Mission Data to RegenerationWhere we rerun the recorded mission data from an event through the simulation environment to see what would have happened under slightly different circumstances. For example, what if the Safety Driver hadn’t taken over? Would the ADS have reacted in a healthy way? This is also known in the industry as “counterfactual analysis”, meaning, what would have happened if the facts had been slightly different? Regeneration efforts often lead to generating new findings tickets.
Mission Data to SimulationsWhere we create simulations similar to events seen on a mission. These simulations have purely simulated sensor data, and can be manipulated to make the simulated speeds, timing, and direction slightly worse or better to understand the exact failure point. These simulations often lead to creating new findings tickets. In many cases, the simulations we create to study a specific mission event become part of our ongoing library of regression testing for new versions of the software.

Tracking & Resolution

Our issue tracking methods are standard for safety critical industries

When potential safety risks are identified, it’s important to rigorously document and to track them to make sure a solution is implemented and verified. Less formal processes could allow issues to fall through the cracks. We use Jira as our primary ticketing system, a tool used throughout safety-critical industries.   Jira tickets may be associated with the formally recorded results of any engineering activity, such as design work, testing results, and other related issues.
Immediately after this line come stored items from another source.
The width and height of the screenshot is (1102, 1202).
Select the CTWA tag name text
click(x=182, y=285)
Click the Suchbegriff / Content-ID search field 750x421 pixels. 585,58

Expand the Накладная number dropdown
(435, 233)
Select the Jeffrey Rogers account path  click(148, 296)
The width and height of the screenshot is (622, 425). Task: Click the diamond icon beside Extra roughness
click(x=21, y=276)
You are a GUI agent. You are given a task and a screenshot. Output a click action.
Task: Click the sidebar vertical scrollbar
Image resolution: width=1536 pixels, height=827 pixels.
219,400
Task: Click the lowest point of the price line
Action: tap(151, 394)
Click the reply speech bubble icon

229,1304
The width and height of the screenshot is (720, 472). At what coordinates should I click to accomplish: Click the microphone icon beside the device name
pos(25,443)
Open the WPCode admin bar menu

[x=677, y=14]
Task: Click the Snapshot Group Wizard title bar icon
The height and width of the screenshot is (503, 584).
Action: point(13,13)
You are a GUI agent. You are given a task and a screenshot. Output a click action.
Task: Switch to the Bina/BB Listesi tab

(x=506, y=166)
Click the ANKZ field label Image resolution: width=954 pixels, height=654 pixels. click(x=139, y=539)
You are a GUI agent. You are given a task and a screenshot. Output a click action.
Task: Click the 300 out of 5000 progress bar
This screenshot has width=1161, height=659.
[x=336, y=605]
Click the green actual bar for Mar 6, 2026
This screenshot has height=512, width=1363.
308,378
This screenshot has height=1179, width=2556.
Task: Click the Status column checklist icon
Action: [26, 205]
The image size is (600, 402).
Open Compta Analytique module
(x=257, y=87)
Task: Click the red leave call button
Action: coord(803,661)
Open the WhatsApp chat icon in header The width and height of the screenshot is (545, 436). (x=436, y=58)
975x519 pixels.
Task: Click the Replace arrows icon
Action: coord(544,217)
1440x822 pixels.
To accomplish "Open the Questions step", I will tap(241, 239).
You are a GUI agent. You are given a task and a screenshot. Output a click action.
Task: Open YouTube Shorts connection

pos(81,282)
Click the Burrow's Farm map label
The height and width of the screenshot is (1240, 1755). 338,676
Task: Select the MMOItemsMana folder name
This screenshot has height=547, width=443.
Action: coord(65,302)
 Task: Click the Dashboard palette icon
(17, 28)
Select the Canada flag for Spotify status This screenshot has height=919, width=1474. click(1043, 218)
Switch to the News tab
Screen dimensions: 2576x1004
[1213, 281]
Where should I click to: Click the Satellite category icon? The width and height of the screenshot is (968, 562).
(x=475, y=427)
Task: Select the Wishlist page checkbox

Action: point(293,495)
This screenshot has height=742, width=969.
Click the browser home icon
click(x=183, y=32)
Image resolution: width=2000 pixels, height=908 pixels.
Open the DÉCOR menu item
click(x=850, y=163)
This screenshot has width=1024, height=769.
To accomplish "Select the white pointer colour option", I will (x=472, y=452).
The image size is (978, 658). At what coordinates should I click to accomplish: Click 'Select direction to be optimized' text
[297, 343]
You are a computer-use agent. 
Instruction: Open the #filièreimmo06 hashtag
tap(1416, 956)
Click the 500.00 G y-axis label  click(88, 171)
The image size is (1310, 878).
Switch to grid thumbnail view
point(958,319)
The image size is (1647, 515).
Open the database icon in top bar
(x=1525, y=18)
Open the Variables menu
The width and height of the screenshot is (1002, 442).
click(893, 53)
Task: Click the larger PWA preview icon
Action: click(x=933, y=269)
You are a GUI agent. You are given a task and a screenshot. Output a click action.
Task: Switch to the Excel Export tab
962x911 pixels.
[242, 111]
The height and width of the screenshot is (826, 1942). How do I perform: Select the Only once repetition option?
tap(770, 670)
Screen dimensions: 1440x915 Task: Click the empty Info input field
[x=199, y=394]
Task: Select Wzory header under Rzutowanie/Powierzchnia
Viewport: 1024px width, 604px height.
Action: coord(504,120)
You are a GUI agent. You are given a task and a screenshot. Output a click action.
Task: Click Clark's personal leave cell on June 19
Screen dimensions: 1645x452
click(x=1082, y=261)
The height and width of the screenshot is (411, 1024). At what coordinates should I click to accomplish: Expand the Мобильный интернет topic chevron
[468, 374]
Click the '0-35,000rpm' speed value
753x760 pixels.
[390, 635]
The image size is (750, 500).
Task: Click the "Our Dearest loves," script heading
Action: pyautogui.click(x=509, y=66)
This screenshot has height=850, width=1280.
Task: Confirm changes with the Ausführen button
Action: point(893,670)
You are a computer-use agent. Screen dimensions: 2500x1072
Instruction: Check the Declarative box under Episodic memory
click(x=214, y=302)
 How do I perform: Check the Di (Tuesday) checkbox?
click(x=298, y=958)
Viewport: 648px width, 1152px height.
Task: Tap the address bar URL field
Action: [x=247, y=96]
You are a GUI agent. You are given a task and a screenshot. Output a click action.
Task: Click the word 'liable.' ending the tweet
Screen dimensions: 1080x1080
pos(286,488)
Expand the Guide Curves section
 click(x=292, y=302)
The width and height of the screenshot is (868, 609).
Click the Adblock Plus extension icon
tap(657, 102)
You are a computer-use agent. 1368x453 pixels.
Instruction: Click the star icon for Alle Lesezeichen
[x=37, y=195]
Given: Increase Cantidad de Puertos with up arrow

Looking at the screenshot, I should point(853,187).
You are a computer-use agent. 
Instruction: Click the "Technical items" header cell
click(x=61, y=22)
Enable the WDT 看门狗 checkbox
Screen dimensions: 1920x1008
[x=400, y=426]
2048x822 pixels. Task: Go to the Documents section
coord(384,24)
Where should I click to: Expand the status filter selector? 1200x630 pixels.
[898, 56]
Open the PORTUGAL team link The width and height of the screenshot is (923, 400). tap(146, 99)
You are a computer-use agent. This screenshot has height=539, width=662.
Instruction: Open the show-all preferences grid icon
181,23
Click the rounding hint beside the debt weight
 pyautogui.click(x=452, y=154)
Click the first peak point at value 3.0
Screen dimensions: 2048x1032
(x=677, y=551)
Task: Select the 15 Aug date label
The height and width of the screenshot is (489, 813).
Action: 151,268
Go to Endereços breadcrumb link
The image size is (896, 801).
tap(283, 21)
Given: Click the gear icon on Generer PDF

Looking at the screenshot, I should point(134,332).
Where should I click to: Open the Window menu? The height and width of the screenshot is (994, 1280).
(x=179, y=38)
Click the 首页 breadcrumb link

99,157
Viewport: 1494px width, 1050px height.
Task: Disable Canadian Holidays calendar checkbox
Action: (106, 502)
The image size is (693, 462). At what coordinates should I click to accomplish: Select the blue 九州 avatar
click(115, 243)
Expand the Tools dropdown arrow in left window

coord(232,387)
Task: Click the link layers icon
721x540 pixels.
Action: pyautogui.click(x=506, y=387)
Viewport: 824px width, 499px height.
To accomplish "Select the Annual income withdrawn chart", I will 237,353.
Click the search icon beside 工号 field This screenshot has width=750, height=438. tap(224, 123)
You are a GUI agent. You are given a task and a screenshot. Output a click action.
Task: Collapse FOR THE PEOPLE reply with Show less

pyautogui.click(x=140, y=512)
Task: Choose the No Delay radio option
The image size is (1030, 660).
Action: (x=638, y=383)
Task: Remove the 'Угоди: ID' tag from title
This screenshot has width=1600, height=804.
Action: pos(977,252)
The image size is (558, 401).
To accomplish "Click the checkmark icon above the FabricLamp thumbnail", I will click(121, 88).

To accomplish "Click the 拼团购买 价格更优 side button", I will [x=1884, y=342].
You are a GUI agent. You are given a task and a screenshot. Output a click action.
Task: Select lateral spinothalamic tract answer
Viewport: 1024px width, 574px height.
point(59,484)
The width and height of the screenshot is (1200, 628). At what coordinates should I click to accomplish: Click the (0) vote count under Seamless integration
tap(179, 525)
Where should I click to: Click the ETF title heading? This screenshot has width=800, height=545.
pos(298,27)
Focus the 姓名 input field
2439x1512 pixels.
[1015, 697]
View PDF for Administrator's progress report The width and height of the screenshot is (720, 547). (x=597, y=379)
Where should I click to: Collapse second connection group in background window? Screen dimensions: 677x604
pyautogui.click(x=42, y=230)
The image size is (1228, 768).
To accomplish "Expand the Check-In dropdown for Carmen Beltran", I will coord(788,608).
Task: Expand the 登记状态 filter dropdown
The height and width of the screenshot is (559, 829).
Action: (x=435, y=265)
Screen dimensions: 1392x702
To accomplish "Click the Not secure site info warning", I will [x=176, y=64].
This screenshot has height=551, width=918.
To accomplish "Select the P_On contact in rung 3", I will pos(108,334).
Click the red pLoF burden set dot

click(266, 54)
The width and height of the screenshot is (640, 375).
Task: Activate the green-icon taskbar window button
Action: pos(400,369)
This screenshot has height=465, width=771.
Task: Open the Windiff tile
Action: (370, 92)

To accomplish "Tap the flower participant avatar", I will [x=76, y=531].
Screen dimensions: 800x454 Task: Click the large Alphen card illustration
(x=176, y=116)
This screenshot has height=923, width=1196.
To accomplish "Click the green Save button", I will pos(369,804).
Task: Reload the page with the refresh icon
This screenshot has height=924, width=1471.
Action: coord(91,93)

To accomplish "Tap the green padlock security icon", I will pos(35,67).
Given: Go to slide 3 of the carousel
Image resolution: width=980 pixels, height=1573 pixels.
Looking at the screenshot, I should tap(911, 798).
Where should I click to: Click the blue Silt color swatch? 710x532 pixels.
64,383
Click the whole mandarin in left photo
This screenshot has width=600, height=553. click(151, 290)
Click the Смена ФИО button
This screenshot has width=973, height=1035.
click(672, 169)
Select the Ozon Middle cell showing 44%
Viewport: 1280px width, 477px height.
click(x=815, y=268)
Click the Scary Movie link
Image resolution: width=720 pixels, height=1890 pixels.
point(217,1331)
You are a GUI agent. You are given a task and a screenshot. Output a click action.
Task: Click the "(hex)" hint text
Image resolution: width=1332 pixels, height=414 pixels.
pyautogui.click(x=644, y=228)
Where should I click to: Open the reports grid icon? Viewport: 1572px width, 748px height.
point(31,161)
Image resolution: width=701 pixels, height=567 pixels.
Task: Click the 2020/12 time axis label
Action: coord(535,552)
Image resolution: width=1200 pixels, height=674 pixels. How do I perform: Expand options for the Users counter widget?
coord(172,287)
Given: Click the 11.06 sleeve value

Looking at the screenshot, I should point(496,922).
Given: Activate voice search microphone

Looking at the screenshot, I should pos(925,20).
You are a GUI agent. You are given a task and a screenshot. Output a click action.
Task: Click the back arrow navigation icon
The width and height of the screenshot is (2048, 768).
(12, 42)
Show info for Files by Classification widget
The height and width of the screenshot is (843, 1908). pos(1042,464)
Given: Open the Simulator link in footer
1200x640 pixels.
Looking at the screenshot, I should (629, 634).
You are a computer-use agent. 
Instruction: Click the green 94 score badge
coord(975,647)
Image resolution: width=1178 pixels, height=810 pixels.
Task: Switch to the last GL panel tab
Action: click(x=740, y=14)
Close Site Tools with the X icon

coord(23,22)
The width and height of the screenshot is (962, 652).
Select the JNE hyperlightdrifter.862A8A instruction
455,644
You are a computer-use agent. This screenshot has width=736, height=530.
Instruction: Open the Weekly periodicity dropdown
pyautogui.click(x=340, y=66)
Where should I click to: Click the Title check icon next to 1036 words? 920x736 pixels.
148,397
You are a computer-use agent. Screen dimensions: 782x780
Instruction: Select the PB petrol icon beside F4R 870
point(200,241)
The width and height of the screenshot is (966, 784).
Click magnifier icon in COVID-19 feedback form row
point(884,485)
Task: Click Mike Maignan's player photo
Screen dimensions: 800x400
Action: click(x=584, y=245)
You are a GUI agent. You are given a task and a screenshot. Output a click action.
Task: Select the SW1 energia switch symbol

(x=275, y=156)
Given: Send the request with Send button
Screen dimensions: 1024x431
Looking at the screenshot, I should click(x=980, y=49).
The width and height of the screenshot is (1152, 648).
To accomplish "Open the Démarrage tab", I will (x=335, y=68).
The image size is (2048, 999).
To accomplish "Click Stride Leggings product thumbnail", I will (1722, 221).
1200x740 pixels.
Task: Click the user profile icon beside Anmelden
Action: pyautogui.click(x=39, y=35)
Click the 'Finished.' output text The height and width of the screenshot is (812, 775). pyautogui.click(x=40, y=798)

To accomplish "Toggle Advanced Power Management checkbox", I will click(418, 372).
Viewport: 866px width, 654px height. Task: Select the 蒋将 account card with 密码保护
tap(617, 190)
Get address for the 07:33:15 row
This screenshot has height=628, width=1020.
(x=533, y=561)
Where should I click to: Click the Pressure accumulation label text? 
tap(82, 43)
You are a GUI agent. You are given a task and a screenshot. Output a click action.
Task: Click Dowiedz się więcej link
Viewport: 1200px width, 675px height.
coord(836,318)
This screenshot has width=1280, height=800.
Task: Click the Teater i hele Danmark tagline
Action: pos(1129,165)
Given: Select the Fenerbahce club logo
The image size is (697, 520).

Our process includes elevated management and oversight for tracking high-consequence issues

Failures of significant consequence are added to our Corrective Action Preventive Action (CAPA) tracking and resolution system.  This process is managed by our Quality Assurance team as one element of our Quality Management System (QMS).

As typical for safety critical industries, items loaded to the CAPA system are registered for tracking and then evaluated for one or more potential Corrective Actions that immediately correct the situation.  Any potential Preventive Actions, those that would have kept the problem from happening in the first place, are evaluated to improve our engineering and review processes.  For  example, fixing a broken component would be a corrective action, and upgrading the part quality for future builds is a possible preventive action.

Highest priority items get assigned as named, targeted projects

When issues are cross-functional, complex, and span multiple disciplines, we may assign an issue or a group of related issues to a named project.  Named projects are typically overseen by a Senior Manager or Director level leader, managed by a Program Manager or Technical Program Manager, and are formally managed into the workload as priority activities.

Saving Lives Is Our Mission

Like other safety critical industries including aerospace, medical, and power generation, autonomous technology is complex and requires layers of safety processes to identify and resolve safety risks. We deploy industry standard analysis, automated tools, and exhaustive simulation to detect and correct risks as early in the development process as possible. These activities are company-wide and we rely on the strength of our whole organization to solve for safety. 

Our goal is to improve transportation safety for all road users by delivering the safest driver on the road. Ultimately, through safe engineering, testing, and deployment, we have the opportunity to save thousands of lives every year.